It’s always been a mystery to me how, in a country in which “fairness” is such an important concept, there are so few who question whether it is fair to leave everyone in a constituency who votes for the losing party – or for smaller parties – without any representation whatsoever. The winner takes it all. To everyone else: “You lost. Get over it.”
The second thing that has changed – and this is the main reason for the current crisis – is that the UK’s majoritarian system, as the case of Braverman makes clear, yokes together political streams so incompatible that they are joined by nothing more than the sheer will to govern. The result is increasingly toxic infighting and extreme volatility.
As New Statesman’s writer at large Jeremy Cliffe recently wrote for the German weekly Die Zeit, the proportional representation systems of many countries in continental Europe seem to be doing far better at maintaining cohesion in increasingly fragmented societies facing the challenges of populism, rhetorical escalation and radicalisation. If the UK had had proportional representation during the tenure of David Cameron, for example, there would have been no need to admit xenophobic, far-right tendencies to the innermost circles of the Tory party – a position from which they then went on to exert their destructive influence all the more effectively. Rather, Nigel Farage and his Ukip outfit would probably have won around 10 to 12 per cent of the vote, as the Alternative für Deutschland (AfD) does in Germany. This gives the far-right vocal representation, but stops it from hijacking the centre-right mainstream. I would even go so far as to say it helps to keep the German conservatives in the middle ground, as they must constantly define themselves as centrist conservatism by distancing themselves from the far right.
In the UK system, however, the Tories’ permanent infighting, caused by the toxic influence of the hard right wing, leads to much less transparency and ever more frequent changes of leadership. For voters it can often be very hard to tell where the party they are endorsing actually stands, especially when manifestos don’t matter that much any more and prime ministers change as often as they did this year.

□ □ □ □ □ □ □

§ **PROBLEMS TO WORK ON**:
(a) According to the excerpt, which German weekly did Jeremy Cliffe recently write for?
(b) Print a part of the excerpt exactly. Begin at the words "The second thing" and stop after "and extreme volatility.".
(c) Using the excerpt, decide whether each statement agrees with it. Answer yes or no for each, and quote the words that settle it.
(i) Under proportional representation, Ukip would probably have won around 10 to 12 per cent of the vote.
(ii) Manifestos matter more than ever in the UK.
(iii) The Tories' infighting leads to more transparency.
The data that comes next isn't needed.

§ **EXCERPTED RECORDS**:
□ □ □ □ □ □ □

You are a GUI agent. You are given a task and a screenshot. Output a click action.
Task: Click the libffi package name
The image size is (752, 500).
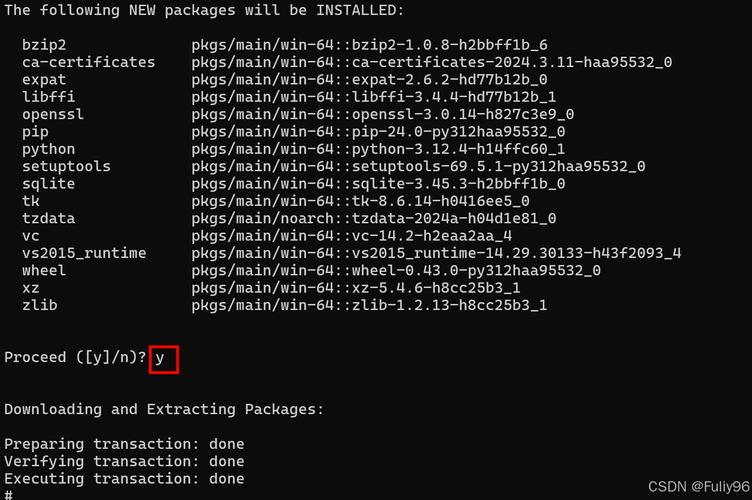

□ □ □ □ □ □ □

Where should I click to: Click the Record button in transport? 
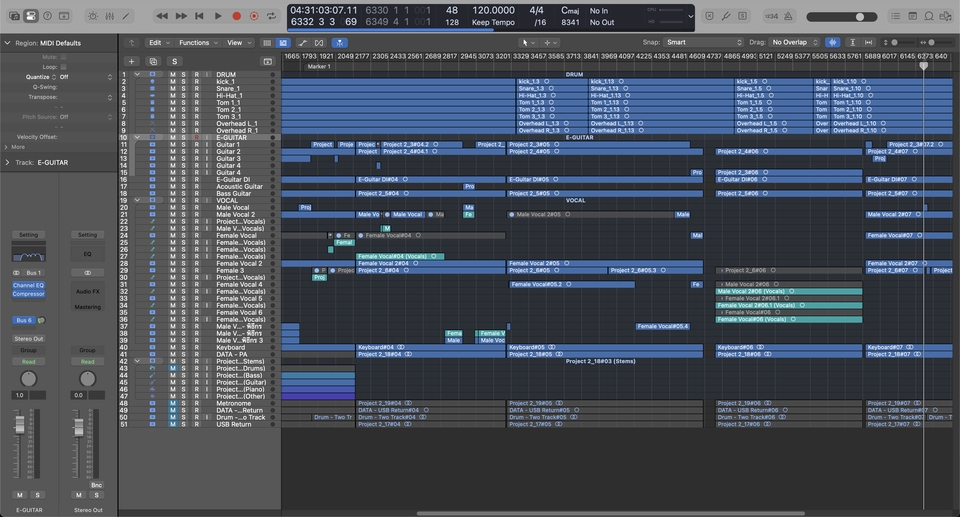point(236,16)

□ □ □ □ □ □ □

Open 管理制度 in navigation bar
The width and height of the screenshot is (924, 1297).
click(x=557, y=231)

□ □ □ □ □ □ □

§ **COMPLETED EXERCISE**:
(a) Die Zeit

(b)
The second thing that has changed – and this is the main reason for the current crisis – is that the UK’s majoritarian system, as the case of Braverman makes clear, yokes together political streams so incompatible that they are joined by nothing more than the sheer will to govern. The result is increasingly toxic infighting and extreme volatility.

(c)
(i) Yes: "Nigel Farage and his Ukip outfit would probably have won around 10 to 12 per cent of the vote"
(ii) No: "manifestos don’t matter that much any more"
(iii) No: "leads to much less transparency"